== What the task asks ==
Duplicate the stretch of the Kinect byte-array text from "We will not" through "to the user.", word for word.

== Extract provided ==
━━━━━━━━━━━━━━━━━━━━━━━━━━━━━━
We will not go on to apply Instagram-caliber filters on our images right now, as that is beyond the scope of the chapter, but we will explore the procedure to access and manipulate the image data before it is displayed to the user.

Displaying ColorFrameSource Data with a Byte Array

Starting with the Kinect camera-viewing application we just built in the previous section, we will make some adjustments to obtain the image data inside of a byte array instead of a buffer.

Listing 3-10. MainPage.xaml.cs Variable Initialization for Color Data with Use of Byte Array
public sealed partial class MainPage : Page
{
    private KinectSensor kinect = null;
    private ColorFrameReader colorFrameReader = null;
    private WriteableBitmap colorBitmap = null;


    private readonly uint bytesPerPixel;
    private byte[] colorPixels = null;
    ...

In Listing 3-10, we see the variable initialization stage of our application. KinectSensor, ColorFrameReader, and WriteableBitmap all make a return. The structure of the code is still the same. What will change is how WriteableBitmap reads the data from our color frames. Previously, we could copy our data directly to the WriteableBitmap’s back buffer/pixel buffer, with an IntPtr or IBuffer provided by the Kinect API. Instead, we will now provide an array of bytes. colorPixels will be this array. Earlier, I mentioned that RGBA consisted of 3 bytes of color data + 1 byte of alpha opacity per pixel, for a total of 4 bytes per pixel. bytesPerPixel will hold this value as garnered from the ColorFrameSource. We could have resorted to using the literal four instead of creating a whole variable, but since the bytes per pixel change based on the color format, we can set it up so that we do not have to manually switch it when we change the format.

Seeing as we introduced two new variables, the bootstrap process is different as well (Listing 3-11).

Listing 3-11. MainPage.xaml.cs Bootstrapping and Variable Assignment for Color Data with Use of Byte Array
public MainPage()
{
    this.kinect = KinectSensor.GetDefault();
    this.colorFrameReader = this.kinect.ColorFrameSource.OpenReader();


    this.colorFrameReader.FrameArrived += this.Reader_ColorFrameArrived;

    FrameDescription colorFrameDescription = this.kinect.ColorFrameSource.CreateFrameDescription(ColorImageFormat.Rgba);

    this.bytesPerPixel = colorFrameDescription.BytesPerPixel;

    this.colorPixels = new byte[colorFrameDescription.Width * colorFrameDescription.Height * this.bytesPerPixel];

    this.colorBitmap = new WriteableBitmap(colorFrameDescription.Width, colorFrameDescription.Height);

    this.kinect.Open();

    this.DataContext = this;
    this.InitializeComponent();
}
...
━━━━━━━━━━━━━━━━━━━━━━━━━━━━━━
== Information shown ==
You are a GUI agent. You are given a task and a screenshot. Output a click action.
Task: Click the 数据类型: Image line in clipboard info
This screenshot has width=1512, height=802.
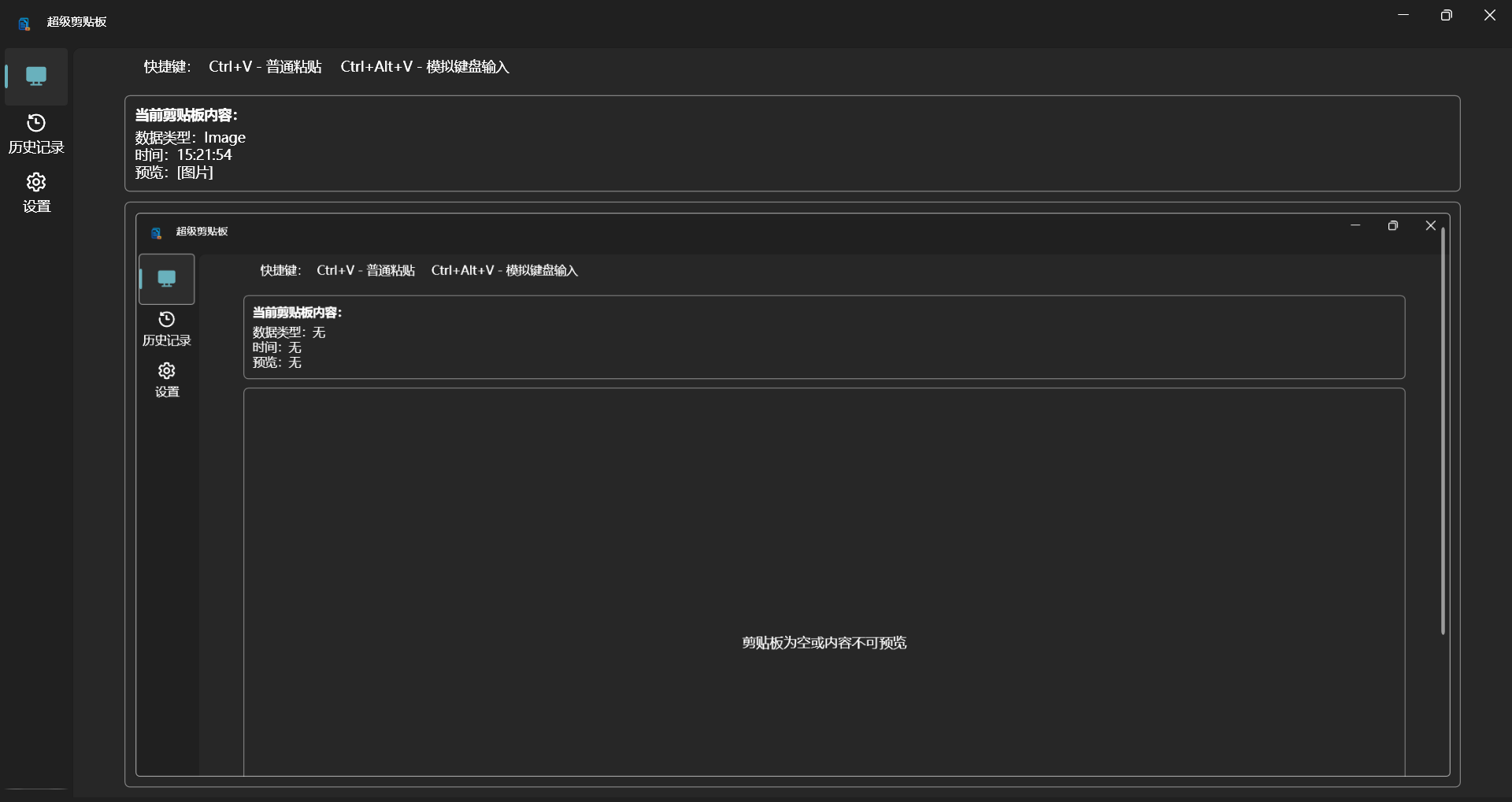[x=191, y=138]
━━━━━━━━━━━━━━━━━━━━━━━━━━━━━━
== Task result ==
We will not go on to apply Instagram-caliber filters on our images right now, as that is beyond the scope of the chapter, but we will explore the procedure to access and manipulate the image data before it is displayed to the user.